Przewodniczący PKW Ferdynand Rymarz powiedział, że Komisja nie przyjęła zgłoszenia jednego komitetu wyborczego. Nie zostały spełnione warunki formalne. PKW uznała również, że podpisy potrzebne do zarejestrowania zostały sfałszowane i przekazała sprawę do prokuratury.
Przewodniczący Komisji poinformował, że zgłosiło się kilka komitetów o podobnych nazwach. Dodał, że nie było jednak problemów z ich rejestracją, ponieważ nie zabrania tego ordynacja do parlamentu.
Ferdynand Rymarz dodał, że Samoobrona zwróciła się do PKW, aby nie rejestrować komitetów z wyrazem "samoobrona" w nazwie. Podkreślił on, że możliwość zastrzeżenia nazwy jest dopuszczalna jedynie w ordynacji samorządowej.

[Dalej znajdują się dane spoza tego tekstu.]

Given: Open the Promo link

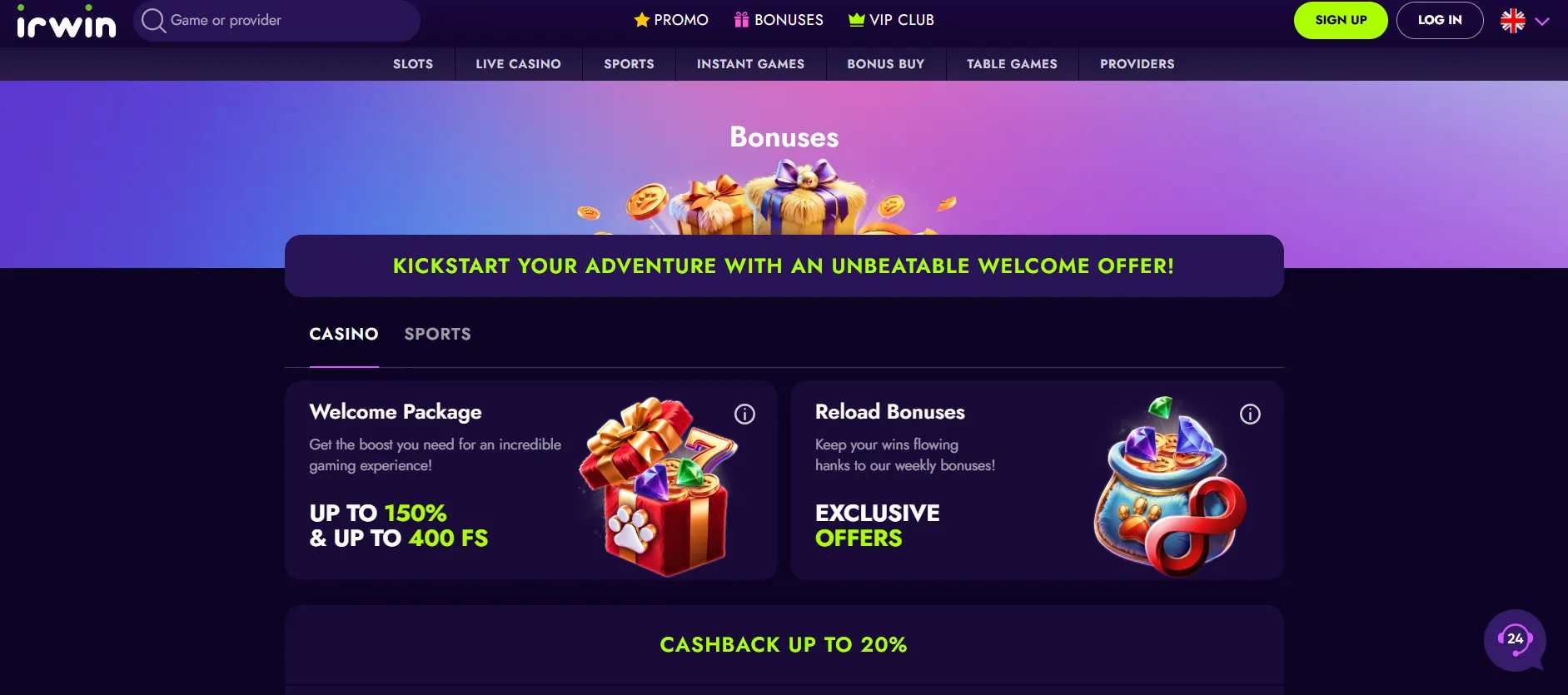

Przewodniczący PKW poinformował, że nie będzie losowania numerów list wyborczych dla partii, które startowały w wyborach dwa lata temu i nie zmieniły nazwy. I tak na przykład LPR dziedziczy z poprzednich wyborów "trójkę". Natomiast dla podmiotów politycznych takich jak Lewica i Demokraci numery zostaną dolosowane. Losowanie zacznie się od numeru dwadzieścia w górę.